Pembicaraan yang ngalor ngidul hingga tertawa terbahak-bahak di dalam mobil
bukanlah sesuatu yang menyenangkan buatnya. Apalagi di situasi seperti saat itu.
Berdesak-desakan dengan barang dan teman lainnya. Musik yang sama sekali tidak
ramah telinga dan baru saja berpisah dari keluarga membuat hatinya tidak baik-baik
saja.
“Bu guru ngajar apa?” Ah, pak supir ini lagi-lagi mengajak Asty bicara. Asty
ngedumel dalam hati.
“Kimia.” Jawab Asty pendek.
“Bu guru pintar ya.” Kali ini Asty hanya menjawab celotehan pria itu dengan
tersenyum.
Tidak ada tanggapan lagi dari sang supir. Dia tidak berminat lagi bertanya tanya. Mungkin begitu juga dengan teman-teman lainnya. Tidak ada yang berminat
mengajak Asty bicara. Ia tidak ambil pusing. Pikiran dan perasaannya tidak enak
sekali. Banyak hal yang berseliweran di kepalanya. Beraneka rasa datang silih
berganti mengeroyok hatinya. Kini Asty hanya bisa tutup mata rapat-rapat. Berdoa
dalam hati kuat-kuat. Biarkan waktu merayap cepat. Sampailah ke tempat tujuan
3
dengan selamat. Lupakan Padang barang sejenak. Biarkan pilihan ini terasa mantap.
Agar semangat dan pantang menyerah terasah kuat. Serba siap dengan tantangan
apa yang menghadang di depan.
Tes. Asty merasa pipinya basah. Ia segera menyeka air mata yang mengalir
lancar dari kedua pelupuk bola hitam putih itu. Cukup lelah saja mata, jangan
cengeng. Ia membujuk.
Berhasil. Aliran bening itu berhenti. Namun dadanya terasa begitu sesak.

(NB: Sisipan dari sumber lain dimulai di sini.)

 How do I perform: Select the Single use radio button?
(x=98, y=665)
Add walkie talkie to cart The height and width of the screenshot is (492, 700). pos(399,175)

Ingin rasanya keluar dari mobil dan membuat keriuhan di jalanan lengang itu
seperti di film-film. Hingga hidungnya pun ikut berulah. Mengeluarkan cairan yang
tidak akan enak jika diketahui orang. Tiba-tiba bayangan sahabat karibnya muncul
gentayangan di balik jendela mobil. Dia tertawa renyah sambil berkata “hei gadis
cengeng, kau lupa lagak kau kemaren hah!”